• _WHAT IS EXPECTED_
The response should contain all of the records, copied exactly, and none of the images.

MATERIAL FOR THE TASK section start

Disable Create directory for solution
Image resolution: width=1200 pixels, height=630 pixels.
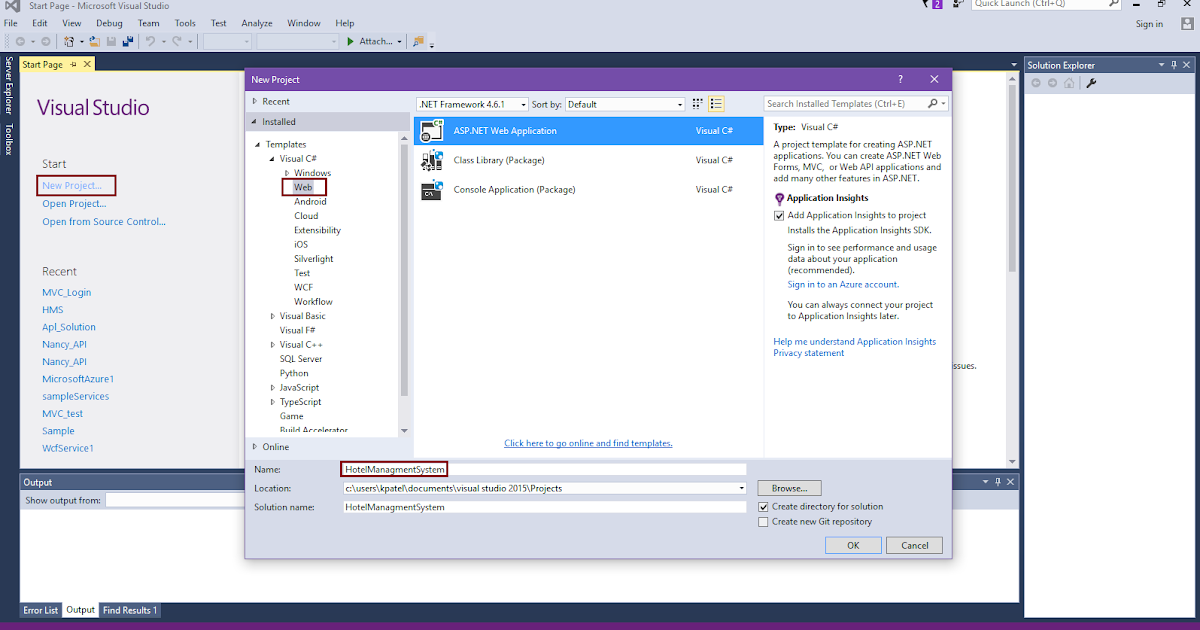(764, 506)
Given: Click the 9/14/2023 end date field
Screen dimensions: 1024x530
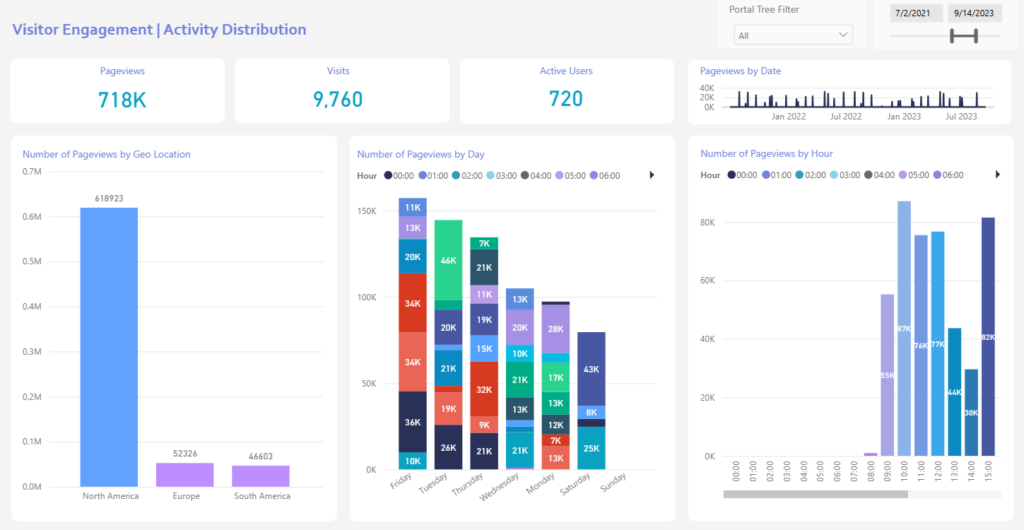Looking at the screenshot, I should (973, 12).
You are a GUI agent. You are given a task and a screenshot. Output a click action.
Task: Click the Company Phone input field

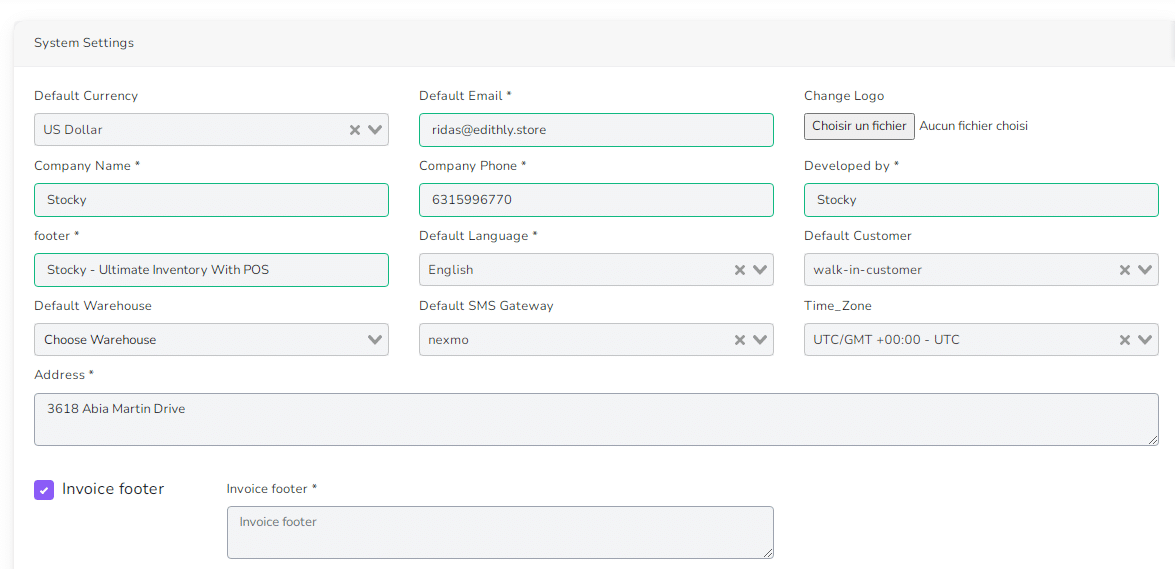coord(596,200)
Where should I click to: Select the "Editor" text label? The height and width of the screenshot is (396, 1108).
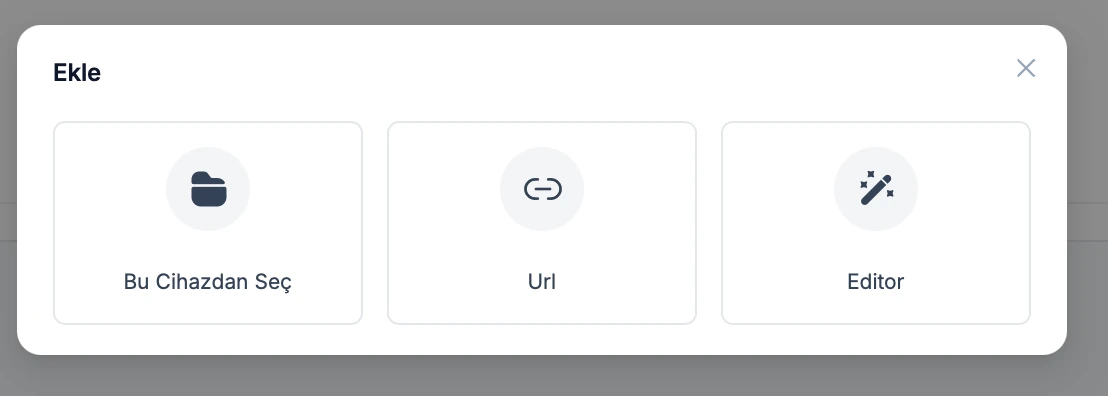(x=876, y=281)
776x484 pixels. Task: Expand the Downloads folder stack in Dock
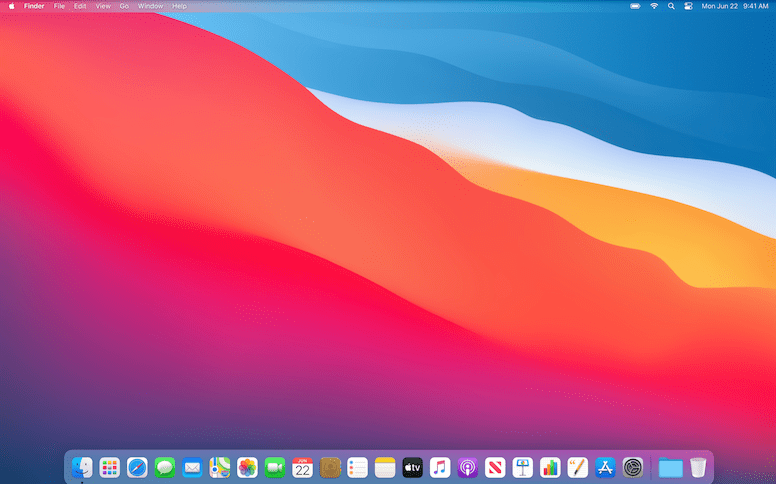[x=670, y=467]
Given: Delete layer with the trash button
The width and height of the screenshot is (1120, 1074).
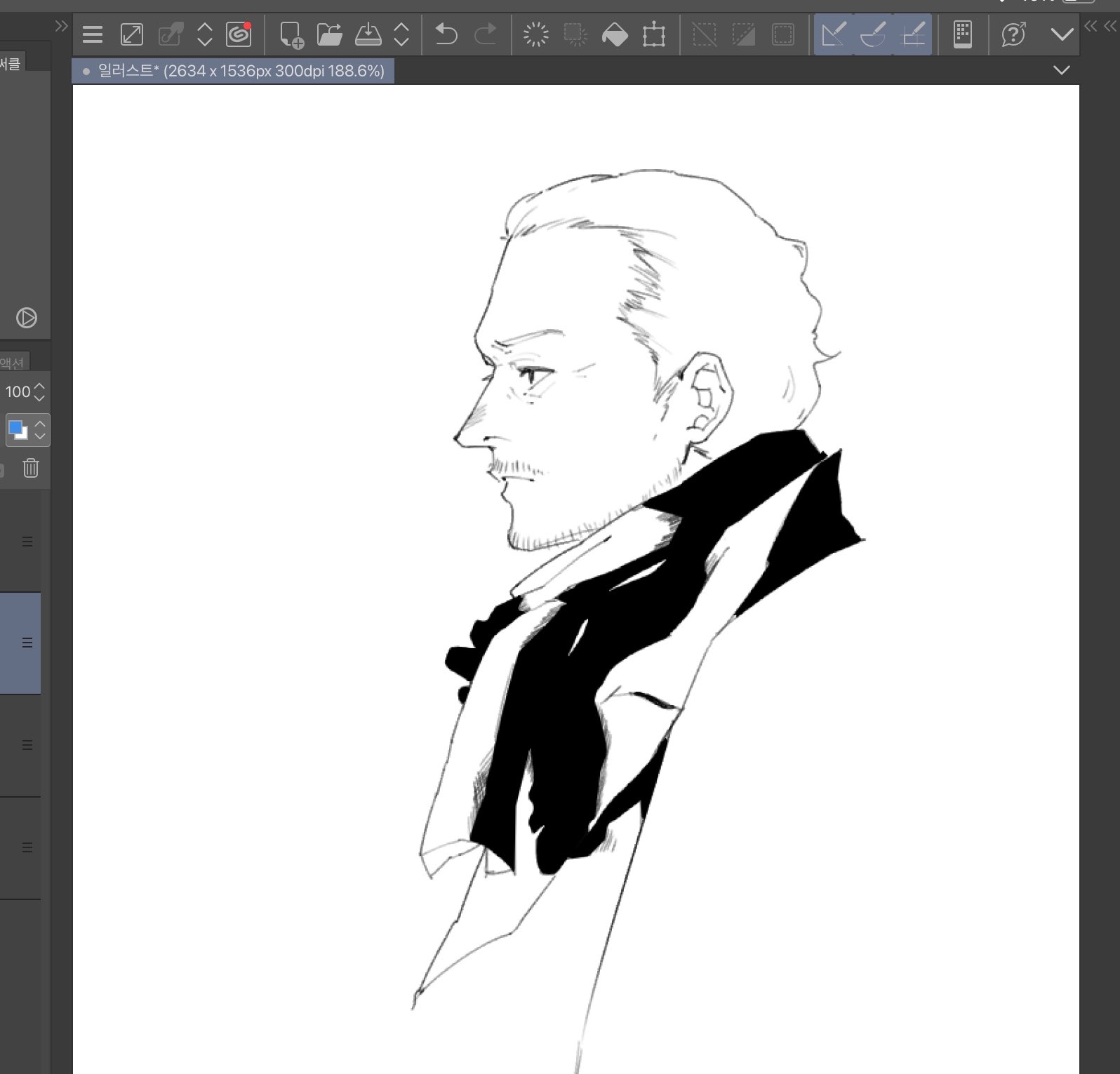Looking at the screenshot, I should (30, 468).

MATERIAL FOR THE TASK section end

• _RESPONSE AREA_
Disable Create directory for solution
Image resolution: width=1200 pixels, height=630 pixels.
(764, 506)
Given: Click the 9/14/2023 end date field
Screen dimensions: 1024x530
Looking at the screenshot, I should (973, 12).
You are a GUI agent. You are given a task and a screenshot. Output a click action.
Task: Click the Company Phone input field

coord(596,200)
Where should I click to: Select the "Editor" text label? The height and width of the screenshot is (396, 1108).
(x=876, y=281)
776x484 pixels. Task: Expand the Downloads folder stack in Dock
[x=670, y=467]
Given: Delete layer with the trash button
The width and height of the screenshot is (1120, 1074).
Looking at the screenshot, I should (30, 468).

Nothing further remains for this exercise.